Opened in September 2017, Jabali Ridge is a contemporary wood build, and consists of eight bandas, a central lounge and bar, a dining room, a small library, a spa and an impressive infinity pool. A new addition (2017) to the excellent Asilia collection, the lodge promises to adhere to the company’s fine reputation for providing eco- luxury accommodations in the most remote parts of Tanzania.
Baobab trees and granite boulders characterise the lodge’s exterior, and its open design blurs the line between the outside and in, creating a truly immersive environment for guests to savour.
Food & service
Both the food and service at Jabali is outstanding. For breakfast, guests have the choice between a cooked brunch and a ‘bush bonnet’ picnic, the latter proving especially handy for morning safaris. A light lunch, served buffet style, is followed by a three course gourmet-style dinner. As much food as possible – including bread and even ice cream and sorbet – is homemade, and the camp chefs are more than happy to accommodate special dietary requirements.

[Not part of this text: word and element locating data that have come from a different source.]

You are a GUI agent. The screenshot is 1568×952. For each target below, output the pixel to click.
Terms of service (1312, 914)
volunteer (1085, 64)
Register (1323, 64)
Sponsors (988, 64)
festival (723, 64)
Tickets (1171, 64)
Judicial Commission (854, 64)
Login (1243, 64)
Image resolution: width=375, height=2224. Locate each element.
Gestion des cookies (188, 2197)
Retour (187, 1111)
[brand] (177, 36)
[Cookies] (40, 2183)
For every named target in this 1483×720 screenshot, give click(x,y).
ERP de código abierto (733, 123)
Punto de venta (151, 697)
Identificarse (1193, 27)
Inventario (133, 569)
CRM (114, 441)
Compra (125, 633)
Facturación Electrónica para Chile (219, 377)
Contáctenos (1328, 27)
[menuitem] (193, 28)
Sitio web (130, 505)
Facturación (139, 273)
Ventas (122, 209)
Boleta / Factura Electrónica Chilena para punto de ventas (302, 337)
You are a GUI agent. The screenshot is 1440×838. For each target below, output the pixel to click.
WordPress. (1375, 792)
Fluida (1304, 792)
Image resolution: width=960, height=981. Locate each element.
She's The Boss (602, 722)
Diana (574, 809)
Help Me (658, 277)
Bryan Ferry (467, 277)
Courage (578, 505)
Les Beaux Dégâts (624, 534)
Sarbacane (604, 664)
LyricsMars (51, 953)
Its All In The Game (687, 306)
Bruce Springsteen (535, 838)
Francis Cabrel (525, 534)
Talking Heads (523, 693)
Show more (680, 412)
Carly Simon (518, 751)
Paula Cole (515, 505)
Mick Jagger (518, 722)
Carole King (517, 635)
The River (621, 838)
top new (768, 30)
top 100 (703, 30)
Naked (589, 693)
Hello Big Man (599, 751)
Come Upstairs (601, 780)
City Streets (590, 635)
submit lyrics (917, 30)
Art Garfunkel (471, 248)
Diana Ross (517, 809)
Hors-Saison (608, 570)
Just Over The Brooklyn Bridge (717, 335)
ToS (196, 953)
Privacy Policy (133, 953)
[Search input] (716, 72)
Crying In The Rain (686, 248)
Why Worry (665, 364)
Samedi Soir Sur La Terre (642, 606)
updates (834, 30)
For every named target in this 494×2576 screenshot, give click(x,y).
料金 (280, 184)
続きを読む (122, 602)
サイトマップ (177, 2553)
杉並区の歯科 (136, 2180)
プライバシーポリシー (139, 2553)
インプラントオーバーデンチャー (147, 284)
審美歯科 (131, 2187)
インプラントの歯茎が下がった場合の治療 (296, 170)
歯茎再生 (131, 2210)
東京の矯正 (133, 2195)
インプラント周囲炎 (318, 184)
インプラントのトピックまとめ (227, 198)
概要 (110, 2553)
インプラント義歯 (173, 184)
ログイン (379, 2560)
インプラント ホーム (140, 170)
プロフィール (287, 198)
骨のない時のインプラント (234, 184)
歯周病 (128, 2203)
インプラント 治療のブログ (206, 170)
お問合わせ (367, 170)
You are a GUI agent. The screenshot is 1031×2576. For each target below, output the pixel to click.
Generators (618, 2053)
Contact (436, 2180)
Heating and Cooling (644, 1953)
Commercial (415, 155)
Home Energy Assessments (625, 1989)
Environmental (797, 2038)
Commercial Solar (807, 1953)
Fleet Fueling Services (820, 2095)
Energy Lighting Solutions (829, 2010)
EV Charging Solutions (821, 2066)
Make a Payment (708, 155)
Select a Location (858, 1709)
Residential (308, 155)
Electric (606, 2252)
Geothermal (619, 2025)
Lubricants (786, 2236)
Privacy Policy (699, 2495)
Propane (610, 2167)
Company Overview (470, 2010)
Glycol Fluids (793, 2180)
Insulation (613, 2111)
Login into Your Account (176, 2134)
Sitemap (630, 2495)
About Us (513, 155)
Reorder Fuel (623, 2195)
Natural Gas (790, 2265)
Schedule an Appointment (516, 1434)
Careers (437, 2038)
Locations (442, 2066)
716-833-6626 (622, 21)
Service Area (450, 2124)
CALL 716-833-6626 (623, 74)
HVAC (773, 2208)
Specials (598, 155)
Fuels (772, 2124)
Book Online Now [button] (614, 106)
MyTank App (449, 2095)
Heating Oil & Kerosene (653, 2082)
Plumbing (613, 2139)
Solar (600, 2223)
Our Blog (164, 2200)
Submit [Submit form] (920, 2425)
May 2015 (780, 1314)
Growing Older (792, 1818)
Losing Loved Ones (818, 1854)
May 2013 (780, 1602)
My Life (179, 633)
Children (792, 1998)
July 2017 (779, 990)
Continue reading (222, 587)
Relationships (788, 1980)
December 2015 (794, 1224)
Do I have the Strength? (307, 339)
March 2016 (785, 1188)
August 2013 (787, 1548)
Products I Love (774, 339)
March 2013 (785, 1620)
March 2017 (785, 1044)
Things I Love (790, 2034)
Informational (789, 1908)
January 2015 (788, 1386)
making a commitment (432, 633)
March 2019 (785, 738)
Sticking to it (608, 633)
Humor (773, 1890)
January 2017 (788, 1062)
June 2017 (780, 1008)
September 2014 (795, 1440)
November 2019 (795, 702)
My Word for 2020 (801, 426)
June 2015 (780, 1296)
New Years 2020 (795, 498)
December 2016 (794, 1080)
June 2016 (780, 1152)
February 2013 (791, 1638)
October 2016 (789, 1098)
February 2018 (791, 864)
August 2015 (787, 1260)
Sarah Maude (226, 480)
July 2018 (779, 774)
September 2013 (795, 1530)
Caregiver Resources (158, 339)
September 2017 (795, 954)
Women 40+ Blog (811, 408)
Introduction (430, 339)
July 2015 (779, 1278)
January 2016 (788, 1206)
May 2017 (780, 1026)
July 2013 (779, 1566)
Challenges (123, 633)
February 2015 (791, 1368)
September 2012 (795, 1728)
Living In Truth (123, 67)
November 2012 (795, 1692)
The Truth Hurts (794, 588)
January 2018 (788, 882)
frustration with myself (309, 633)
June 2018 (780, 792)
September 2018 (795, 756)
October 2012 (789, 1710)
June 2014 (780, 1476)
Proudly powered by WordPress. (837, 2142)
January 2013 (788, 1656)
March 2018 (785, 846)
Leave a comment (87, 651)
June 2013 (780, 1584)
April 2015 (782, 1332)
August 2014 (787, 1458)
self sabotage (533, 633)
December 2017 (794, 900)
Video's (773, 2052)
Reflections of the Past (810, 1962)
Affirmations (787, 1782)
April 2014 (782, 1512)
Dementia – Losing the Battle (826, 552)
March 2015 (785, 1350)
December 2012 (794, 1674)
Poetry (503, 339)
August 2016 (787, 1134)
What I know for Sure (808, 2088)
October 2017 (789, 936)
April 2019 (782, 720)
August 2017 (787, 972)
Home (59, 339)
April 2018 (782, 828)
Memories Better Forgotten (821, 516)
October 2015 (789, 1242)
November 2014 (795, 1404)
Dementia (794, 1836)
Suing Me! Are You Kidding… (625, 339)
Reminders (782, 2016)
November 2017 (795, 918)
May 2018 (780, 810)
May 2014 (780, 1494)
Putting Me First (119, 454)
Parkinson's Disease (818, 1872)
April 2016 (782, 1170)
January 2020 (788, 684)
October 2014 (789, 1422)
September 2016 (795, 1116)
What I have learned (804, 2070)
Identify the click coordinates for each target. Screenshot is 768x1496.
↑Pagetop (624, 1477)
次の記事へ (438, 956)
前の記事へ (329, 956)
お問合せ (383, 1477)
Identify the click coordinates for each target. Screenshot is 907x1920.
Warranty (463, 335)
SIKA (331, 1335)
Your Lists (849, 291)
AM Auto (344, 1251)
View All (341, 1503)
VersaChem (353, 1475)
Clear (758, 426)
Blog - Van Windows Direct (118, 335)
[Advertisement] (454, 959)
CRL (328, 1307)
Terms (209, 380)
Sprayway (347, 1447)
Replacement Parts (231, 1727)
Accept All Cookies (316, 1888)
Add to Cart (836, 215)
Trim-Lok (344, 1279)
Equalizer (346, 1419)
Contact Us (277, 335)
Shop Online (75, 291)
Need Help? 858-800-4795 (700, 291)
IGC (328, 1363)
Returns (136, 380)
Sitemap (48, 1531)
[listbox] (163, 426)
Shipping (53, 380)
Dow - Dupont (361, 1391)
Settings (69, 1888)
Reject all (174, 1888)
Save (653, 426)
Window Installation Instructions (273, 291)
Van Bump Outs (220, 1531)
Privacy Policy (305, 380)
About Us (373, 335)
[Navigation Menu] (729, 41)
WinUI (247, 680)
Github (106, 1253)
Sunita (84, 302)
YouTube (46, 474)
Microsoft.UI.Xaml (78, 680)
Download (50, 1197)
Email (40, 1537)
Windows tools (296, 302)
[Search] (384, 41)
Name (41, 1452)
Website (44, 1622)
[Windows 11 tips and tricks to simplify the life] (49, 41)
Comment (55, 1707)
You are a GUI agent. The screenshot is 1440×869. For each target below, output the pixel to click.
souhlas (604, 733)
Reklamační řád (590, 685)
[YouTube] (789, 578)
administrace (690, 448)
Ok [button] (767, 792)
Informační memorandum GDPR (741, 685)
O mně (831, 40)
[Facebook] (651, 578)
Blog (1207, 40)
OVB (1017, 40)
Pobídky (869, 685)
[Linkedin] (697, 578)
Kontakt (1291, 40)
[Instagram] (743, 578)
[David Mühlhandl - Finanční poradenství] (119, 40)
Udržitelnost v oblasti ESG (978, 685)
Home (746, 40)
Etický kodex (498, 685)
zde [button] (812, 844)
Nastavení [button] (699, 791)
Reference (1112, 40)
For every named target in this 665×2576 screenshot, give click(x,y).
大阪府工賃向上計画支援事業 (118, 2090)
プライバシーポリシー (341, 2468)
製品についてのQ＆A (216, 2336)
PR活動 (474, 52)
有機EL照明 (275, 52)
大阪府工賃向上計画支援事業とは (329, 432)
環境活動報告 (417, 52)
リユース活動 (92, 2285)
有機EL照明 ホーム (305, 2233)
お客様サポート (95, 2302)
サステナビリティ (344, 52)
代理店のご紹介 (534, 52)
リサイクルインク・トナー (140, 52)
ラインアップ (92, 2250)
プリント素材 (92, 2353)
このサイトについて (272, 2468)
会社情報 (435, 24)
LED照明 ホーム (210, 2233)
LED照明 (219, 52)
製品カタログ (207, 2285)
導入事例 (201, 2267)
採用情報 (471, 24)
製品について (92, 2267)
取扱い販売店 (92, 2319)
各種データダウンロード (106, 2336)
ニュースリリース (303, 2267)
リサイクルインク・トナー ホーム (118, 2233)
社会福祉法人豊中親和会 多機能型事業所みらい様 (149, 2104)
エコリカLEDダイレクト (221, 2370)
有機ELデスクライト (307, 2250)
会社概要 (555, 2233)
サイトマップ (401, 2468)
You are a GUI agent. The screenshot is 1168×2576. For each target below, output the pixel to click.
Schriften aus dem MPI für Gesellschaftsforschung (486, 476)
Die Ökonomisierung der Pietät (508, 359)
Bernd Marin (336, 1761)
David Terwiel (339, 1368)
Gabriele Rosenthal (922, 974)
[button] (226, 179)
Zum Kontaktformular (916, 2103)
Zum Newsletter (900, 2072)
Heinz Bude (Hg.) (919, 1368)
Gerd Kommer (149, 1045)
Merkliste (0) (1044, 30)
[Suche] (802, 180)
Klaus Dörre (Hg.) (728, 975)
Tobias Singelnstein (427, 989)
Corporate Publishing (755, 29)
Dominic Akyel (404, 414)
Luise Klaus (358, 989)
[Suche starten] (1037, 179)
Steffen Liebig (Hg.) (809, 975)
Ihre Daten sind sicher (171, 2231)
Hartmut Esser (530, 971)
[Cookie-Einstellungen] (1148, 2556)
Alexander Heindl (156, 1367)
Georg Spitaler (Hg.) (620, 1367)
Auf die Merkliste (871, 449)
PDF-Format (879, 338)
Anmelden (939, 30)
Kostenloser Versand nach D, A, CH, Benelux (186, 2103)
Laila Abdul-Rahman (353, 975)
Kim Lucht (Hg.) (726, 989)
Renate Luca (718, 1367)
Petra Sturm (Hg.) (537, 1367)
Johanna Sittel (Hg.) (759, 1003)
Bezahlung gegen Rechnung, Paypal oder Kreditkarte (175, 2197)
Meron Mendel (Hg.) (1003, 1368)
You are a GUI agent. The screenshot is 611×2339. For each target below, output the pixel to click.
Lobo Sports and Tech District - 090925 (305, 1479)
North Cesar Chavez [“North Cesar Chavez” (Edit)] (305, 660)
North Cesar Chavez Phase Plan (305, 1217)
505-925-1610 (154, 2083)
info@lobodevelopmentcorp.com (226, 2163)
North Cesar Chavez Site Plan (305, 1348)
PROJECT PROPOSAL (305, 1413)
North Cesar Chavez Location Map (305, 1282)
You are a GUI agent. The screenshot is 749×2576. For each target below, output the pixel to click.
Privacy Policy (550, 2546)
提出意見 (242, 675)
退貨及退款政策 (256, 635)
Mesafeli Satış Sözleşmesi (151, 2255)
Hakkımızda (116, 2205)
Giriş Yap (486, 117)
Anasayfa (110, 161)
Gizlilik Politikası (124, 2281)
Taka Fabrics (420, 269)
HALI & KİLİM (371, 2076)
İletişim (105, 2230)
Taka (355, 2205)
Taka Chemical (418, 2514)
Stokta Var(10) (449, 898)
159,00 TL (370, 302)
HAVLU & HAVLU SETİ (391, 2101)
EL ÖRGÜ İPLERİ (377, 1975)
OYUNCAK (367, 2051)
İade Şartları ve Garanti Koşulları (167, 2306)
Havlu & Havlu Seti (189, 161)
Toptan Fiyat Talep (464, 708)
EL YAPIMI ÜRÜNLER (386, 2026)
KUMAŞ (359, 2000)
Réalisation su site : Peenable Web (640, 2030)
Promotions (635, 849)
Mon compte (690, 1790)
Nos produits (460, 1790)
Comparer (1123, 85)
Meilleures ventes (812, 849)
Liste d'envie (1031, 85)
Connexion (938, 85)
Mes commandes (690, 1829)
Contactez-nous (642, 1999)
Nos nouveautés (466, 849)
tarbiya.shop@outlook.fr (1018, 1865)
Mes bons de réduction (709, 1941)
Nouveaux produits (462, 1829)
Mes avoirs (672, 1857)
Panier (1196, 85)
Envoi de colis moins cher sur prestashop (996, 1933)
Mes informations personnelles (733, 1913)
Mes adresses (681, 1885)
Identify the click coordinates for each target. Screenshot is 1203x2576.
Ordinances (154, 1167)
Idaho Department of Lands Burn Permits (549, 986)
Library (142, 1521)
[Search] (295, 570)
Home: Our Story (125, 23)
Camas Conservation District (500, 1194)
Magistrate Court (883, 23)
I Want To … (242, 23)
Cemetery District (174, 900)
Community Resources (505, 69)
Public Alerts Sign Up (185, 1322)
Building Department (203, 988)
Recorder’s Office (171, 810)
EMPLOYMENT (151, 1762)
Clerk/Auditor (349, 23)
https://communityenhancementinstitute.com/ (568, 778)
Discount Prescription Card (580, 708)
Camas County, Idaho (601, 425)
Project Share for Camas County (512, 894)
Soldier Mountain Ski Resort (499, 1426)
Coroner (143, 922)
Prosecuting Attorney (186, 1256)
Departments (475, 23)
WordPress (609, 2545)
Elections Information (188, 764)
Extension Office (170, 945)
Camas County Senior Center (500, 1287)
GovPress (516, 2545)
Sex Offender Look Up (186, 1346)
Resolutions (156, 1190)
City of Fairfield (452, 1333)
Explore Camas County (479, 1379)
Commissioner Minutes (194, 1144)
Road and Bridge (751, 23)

The bandas – timber builds complimented by a fine palette of soft, earthly colours and hanging lights – boast king sized beds, en suite facilities – rain showers and flushing toilets – and outdoor lounges. The timber louvred shutters allow complete privacy and the circulation of fresh air, giving the rooms an back-to-nature feel. Built very much with the views of Ruaha in mind, each banda offers stunning scenes of the surrounding park, which guests can enjoy in the peace and comfort of their own rooms. Wi-Fi is also available in the bandas.
Activities at Jabali Ridge include walking safaris, bird watching, day and night wildlife drives – the area is renowned for its lion and cheetah populations – and informational trips to the Ruaha Carnivore Programme (RCP), part of Oxford University’s Wildlife Conservation Research Unit (WildCRU).
The lodge supports the Ruaha Carnivore Project, part of Oxford University’s Wildlife Conservation Research Unit (WildCRU). The region is home to approximately 10% of the African lion population, as well as globally important populations of wild dog, cheetah, leopard and spotted hyena. The project works with local communities to reduce human-wildlife conflict and with other partners to gather baseline data in order to help develop effective conservation strategies.